The plaintiff brought this action of assumpsit to recover for work done by him in the erection of a house upon a lot of ground owned by this defendant, who is a married woman. The action was originally brought against Frances Kullesowicz, this de*40fendant, Frank Kullesowicz, her husband, and John F. Boyle. The original statement filed averred that this defendant and her husband Frank Kullesowicz were the owners of the lot of land qn which the building was erected and that this plaintiff did the plastering and other work upon the building at the special instance and request of said parties, and that the money to pay this plaintiff had been placed in the hands of said Boyle. At the first trial of the case in the court below the plaintiff moved to amend by striking out Frank Kullesowicz and John F. Boyle as .defendants, and thereupon, upon motion of the defendants, a juror was withdrawn and the cause continued. The plaintiff, on September 25, 1907, made a formal motion in writing to strike out the names of Frank Kullesowicz and John F. Boyle as defendants, and the court made a formal order allowing said amendment, thus leaving the action stand against •Frances Kullesowicz, as sole defendant. With the record in this condition the cause went to trial on February 18, 1908, upon the plea of non assumpsit. The plaintiff produced evidence which tended to establish and was sufficient to sustain a finding that he had declined to do the work upon the credit of the general contractor for the building, that he went to the building and there met this appellant and her husband and informed them of his refusal to do the work on the credit of the contractor; that Frank Kullesowicz, in the presence of his wife, the appellant, said to him, “ The money is ready as soon as it is done, Mr. Miller, you plaster the house; ” that the wife, this appellant, nodded her head and said, “ yes ”; that the husband, in the presence of appellant, told him that the money was in the hands of Boyle to pay all the bills. That upon the faith of this the plaintiff did the work and that this appellant, the wife, was frequently present while it was being done and expressed her approval of it. The defendant contradicted this testimony, but the jury found in favor of the plaintiff. The appellant contends that the evidence, if believed, established a joint contract upon the ■ part of this appellant and her husband and that a verdict against the wife alone cannot be sustained.

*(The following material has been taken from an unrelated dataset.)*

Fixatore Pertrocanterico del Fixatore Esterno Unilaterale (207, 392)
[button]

The contention of the appellant is not well founded. The parol contract upon which the plaintiff relied was made when *41both appellant and her husband were present, both joined in the conversation out of which the contract arose, the wife acquiesced in what the husband said and subsequently directed and approved the work done under the contract, but the property was that of the wife alone and the work was done for the improvement of her estate; under such circumstances the law will presume that the husband was acting as his wife's agent and. will imply a contract on her part to pay for the work: Bankard v. Shaw, 199 Pa. 623; Einstein v. Jamison, 95 Pa. 403; Bevan v. Thackara, 143 Pa. 182. When in the making of a parol contract both husband and wife join in the negotiation and the work contemplated by and done under the contract involves exclusively the improvement of the estate of the wife, the presumption is that the contract is made on behalf of the wife, and, in the absence of an express stipulation that she shall be liable only jointly with her husband, an action may be maintained against her alone. The judgment must be sustained, also upon another ground. The pleadings gave this appellant full notice of the character of the contract upon which the plaintiff was asserting her liability; notwithstanding this notice she went to trial upon the general issue, without interposing a plea in abatement. “There is no rule of pleading better defined in the elementary books, or better supported by authority, than that if a person be omitted as defendant who ought to be joined in an action founded on a joint contract, whether on a specialty or not, the objection can be taken advantage of only by a plea in abatement:” Bellas v. Fagely, 19 Pa. 273; Chorpenning v. Royce, 58 Pa. 474; Collins v. Smith, 78 Pa. 423.

The judgment is affirmed.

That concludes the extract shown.